Of the 165,000 students (ages 6 to 21) with autism receiving special educational services, 89 percent attend regular public schools. And, of those in public schools, nearly one-third spend at least 80 percent of their time in a regular classroom and about one-half spend at least 40 percent of their time in a regular classroom.1 But is inclusion really best for these children? The short answer is, it depends.
The heterogeneity and developmental nature of autism make it unlikely that one specific instructional program or setting will be best for all children, or will work for any one child throughout his or her educational career. For example, some students with autism may be able to keep up with their peers academically, but may have difficulty with complex social skills and language. A child with these characteristics may be best served through inclusion in a typical classroom, but with specific supports such as a schedule (made with pictures) to make the day predictable and assist with transitions, a social skills program that helps the student understand social cues and facilitates social interaction, and tutoring in abstract reasoning and coherent writing. A child who has overall difficulty with academic skills yet excels in music may take a music class with his typical peers, but spend the rest of the day in a special education classroom. In this case, an essential support might be a functional communication card, which allows a child without functional speech to request a break when a task becomes too difficult. Children with more severe cognitive impairment are often best served in a special education environment with peers at a similar developmental level. But even in a special education setting, children with autism may require supports to improve social interaction, attention to group activities, and generalization of skills to new environments.

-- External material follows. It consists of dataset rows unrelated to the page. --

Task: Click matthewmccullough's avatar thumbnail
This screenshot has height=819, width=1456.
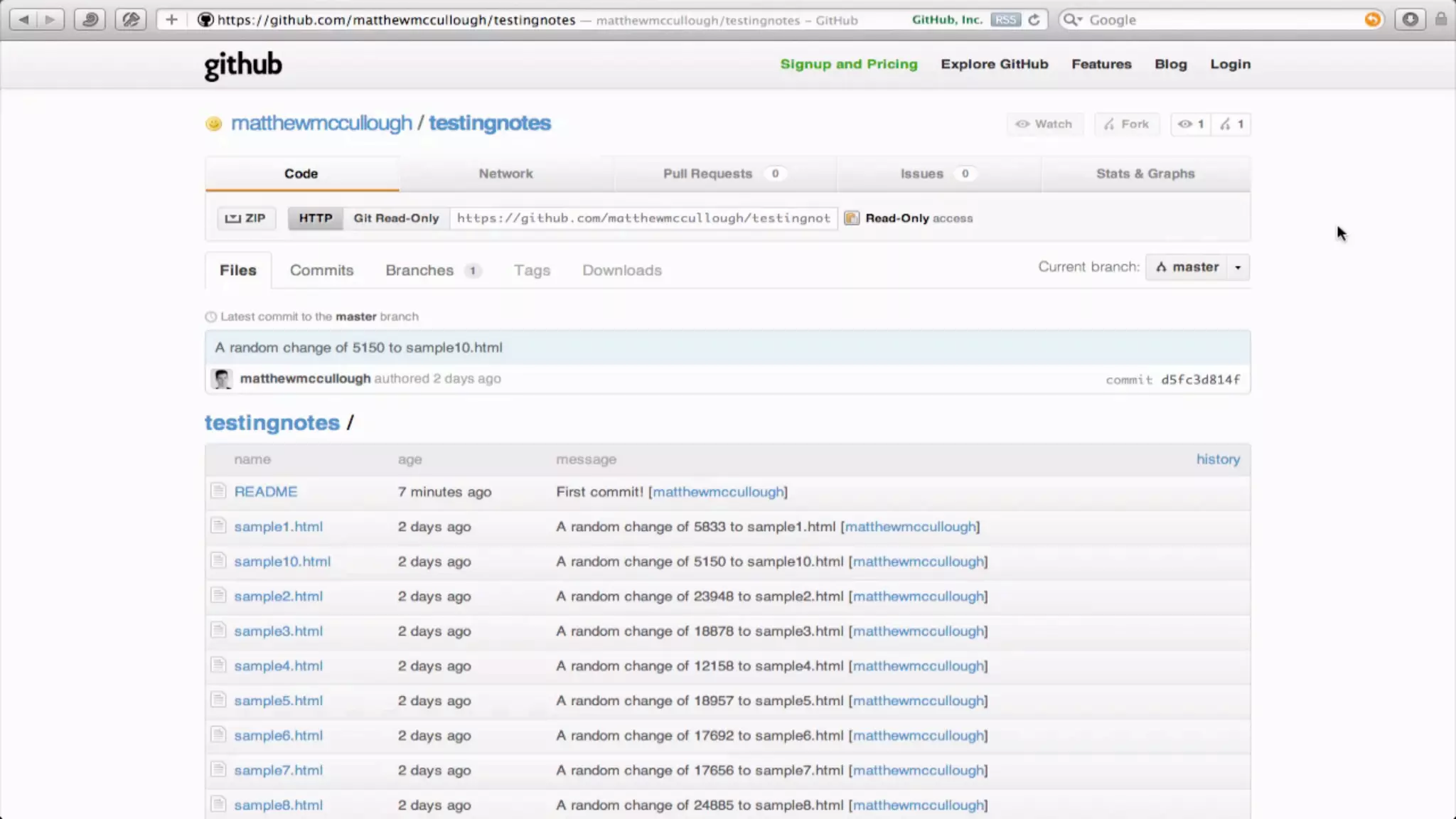Action: pos(222,379)
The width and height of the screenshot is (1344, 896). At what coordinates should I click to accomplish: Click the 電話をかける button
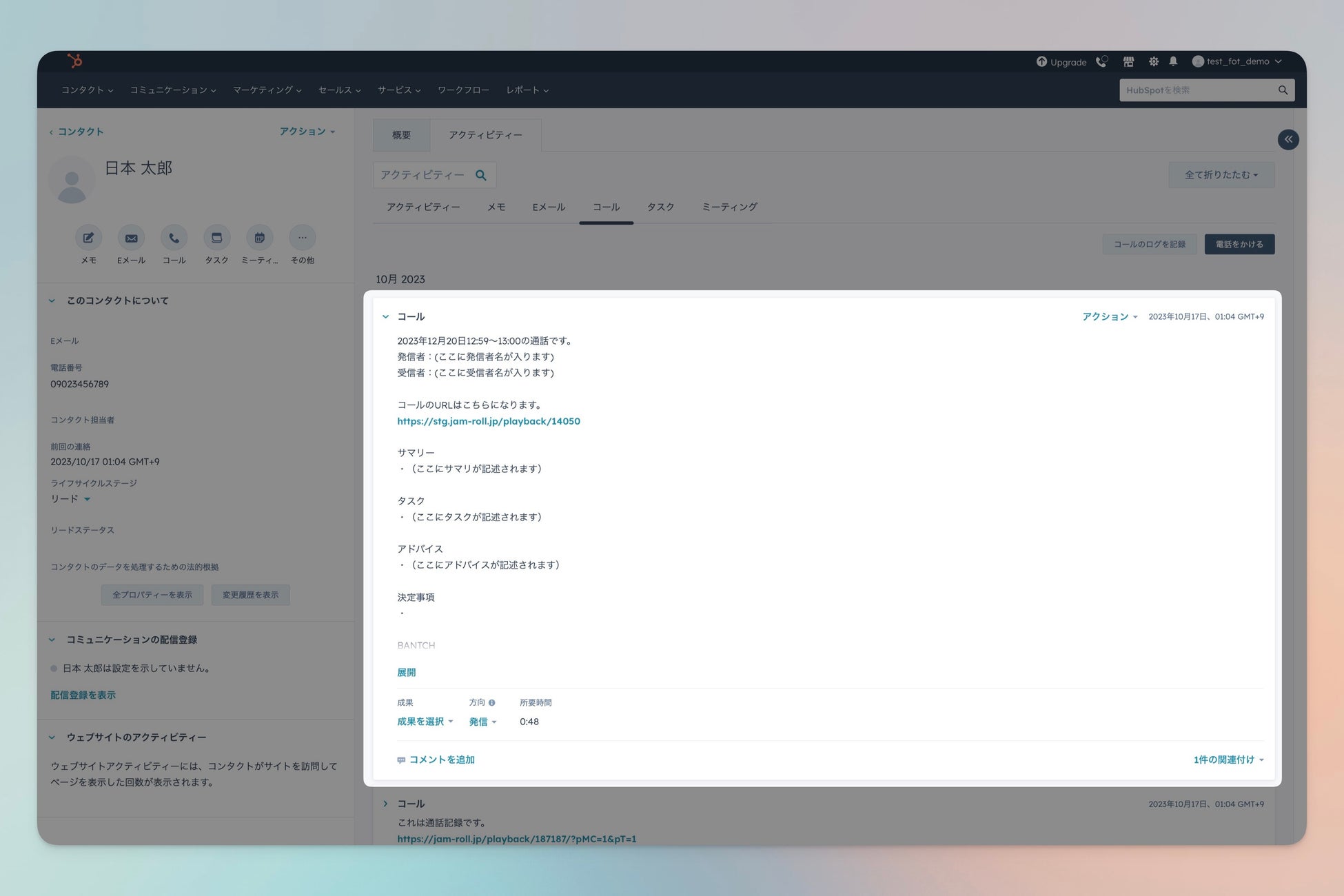pos(1239,244)
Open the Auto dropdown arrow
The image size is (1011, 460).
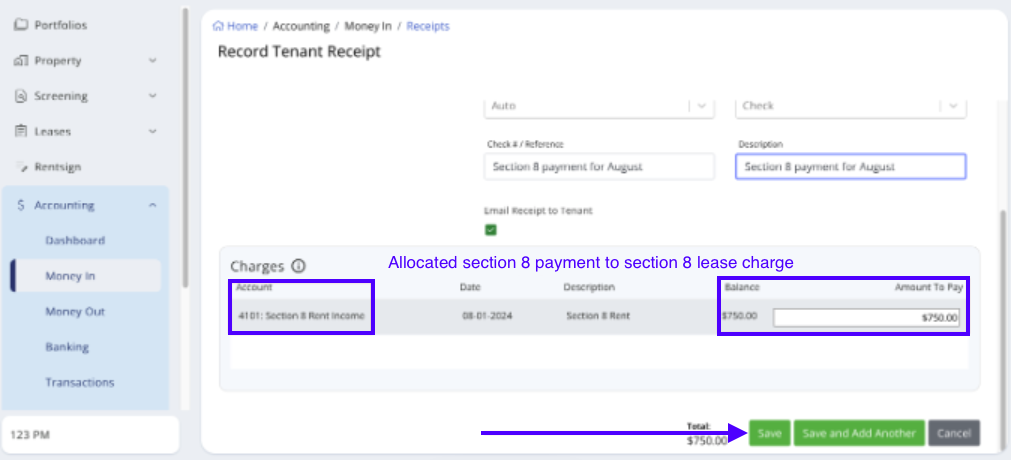pos(701,106)
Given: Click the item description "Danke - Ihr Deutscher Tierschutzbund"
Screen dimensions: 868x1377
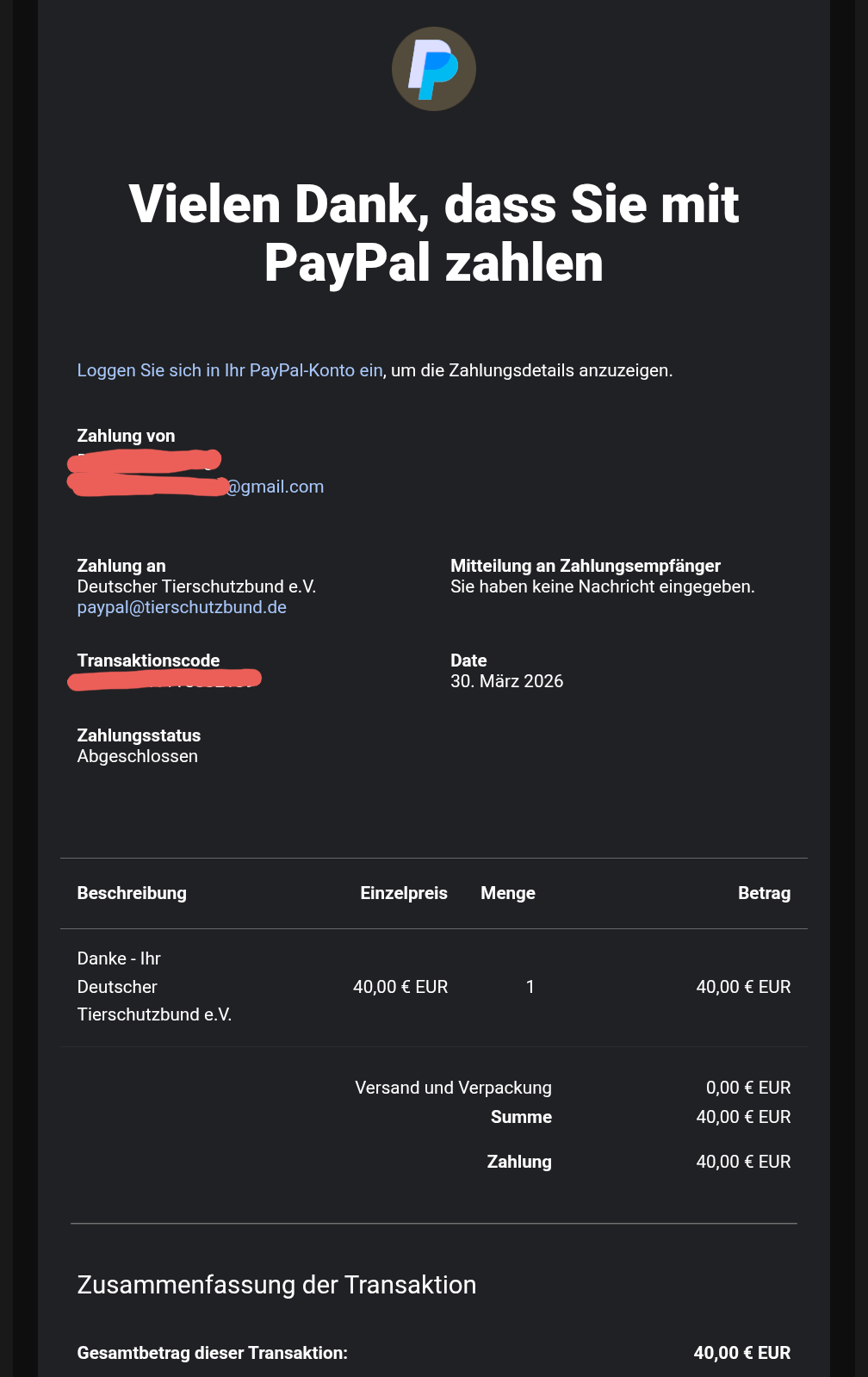Looking at the screenshot, I should [154, 987].
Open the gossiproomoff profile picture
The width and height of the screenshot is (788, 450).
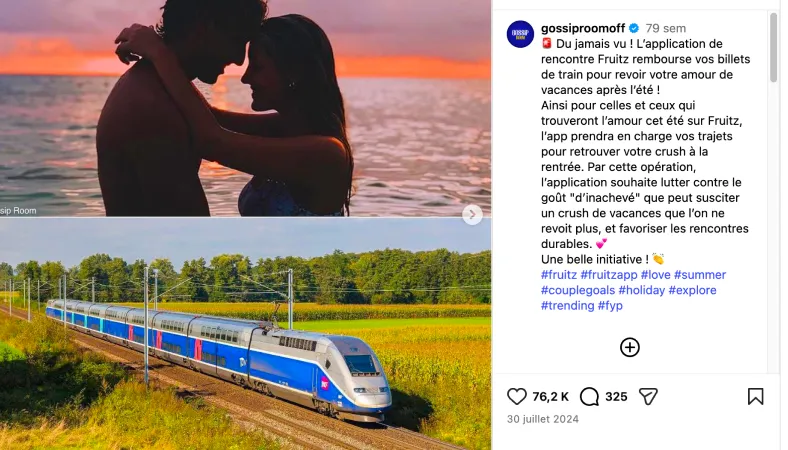(x=520, y=34)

While it’s true that each autistic child has a unique constellation of strengths and weaknesses, there are some commonalities. Regardless of their developmental level, practically all children with autism require systematic instruction in social interaction and language, and assistance with generalizing newly learned skills to multiple environments. With autistic students, “systematic instruction” means instruction based on the behavioral model of learning (such as the discrete trial training and pivotal response training described in the main article). With adequate professional development, special education teachers can learn to effectively deliver such instruction to small groups of students with autism, provided they function at similar levels.

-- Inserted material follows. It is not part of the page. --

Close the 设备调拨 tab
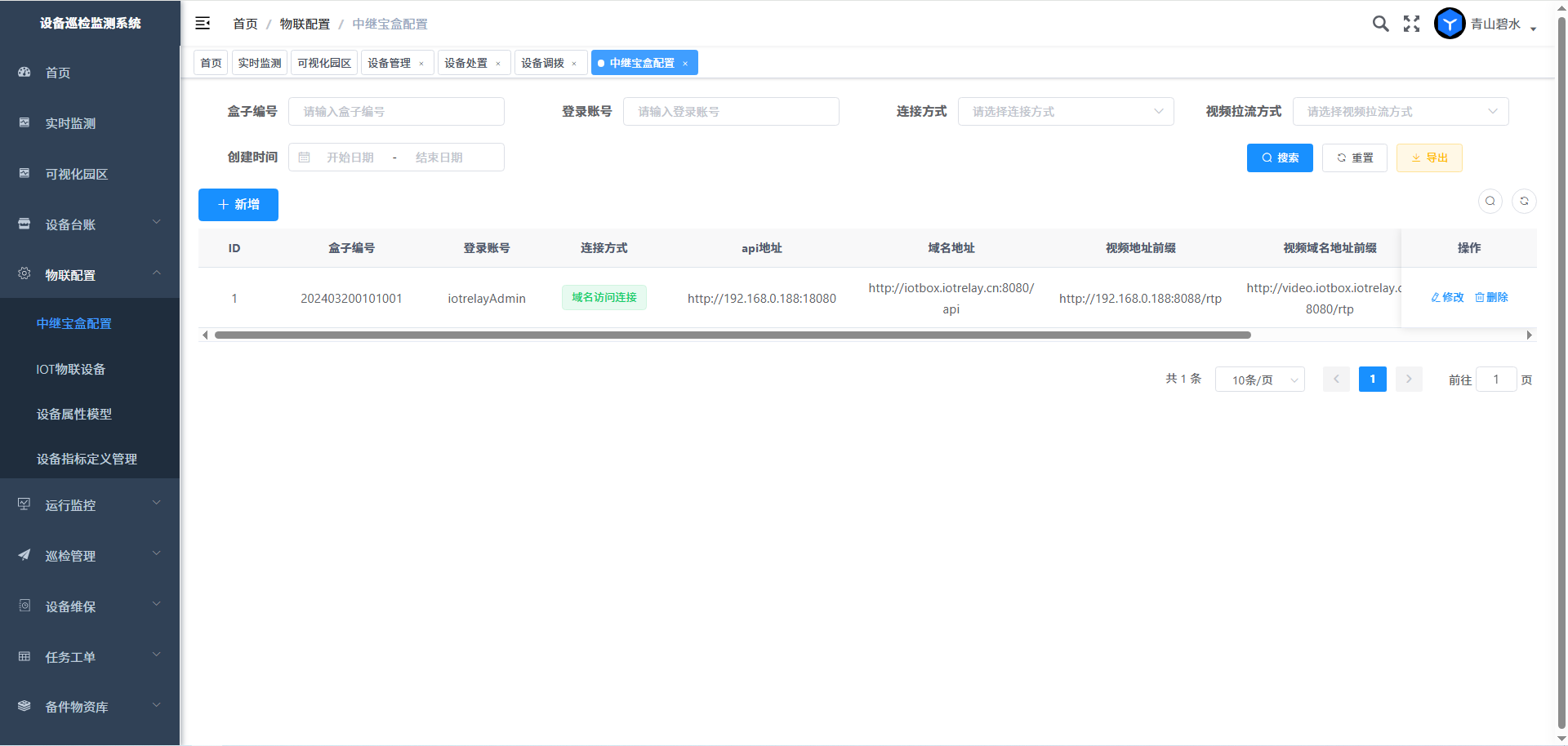The width and height of the screenshot is (1568, 746). click(574, 64)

In addition, these students are likely to have some challenging behavioral issues. In some cases, the behaviors are neither severe nor frequent and can be handled in a regular classroom. In other cases, the child’s behavior may be too distracting or too dangerous for a regular classroom to be appropriate. Either way, all teachers with autistic students should receive training in an approach called positive behavior support.* Instead of focusing on eliminating problem behaviors, the teacher shows the child how to replace difficult behaviors with appropriate skills.2 For example, if a child usually has a tantrum when a task becomes too difficult, he can be taught to ask for help, either by raising his hand or using a picture card to request assistance. Another way to reduce behavior problems is to make positive changes such as placing a child near the front of the classroom, putting a daily schedule on the board, providing a set of steps for the child to ask a friend to play during recess, or giving a child a job during transitions.

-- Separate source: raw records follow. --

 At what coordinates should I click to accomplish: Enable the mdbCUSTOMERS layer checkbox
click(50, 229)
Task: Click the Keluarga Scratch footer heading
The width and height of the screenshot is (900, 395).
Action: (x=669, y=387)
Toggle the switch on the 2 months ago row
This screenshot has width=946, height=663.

In summary, due to the heterogeneity of the disorder and the changing needs of children with autism as they develop, it is unlikely that one specific treatment or instructional strategy will emerge as the treatment of choice for all children. Different children will require different types of treatments and different levels of support at different times in their lives. When a student with autism is able to learn from the regular curriculum and behave appropriately, inclusion in a regular classroom will probably be the best placement for him. Nonetheless, failure is not a good experience for any child, and it is imperative that the decisions for each child be made on the basis of sound considerations of individual needs and abilities.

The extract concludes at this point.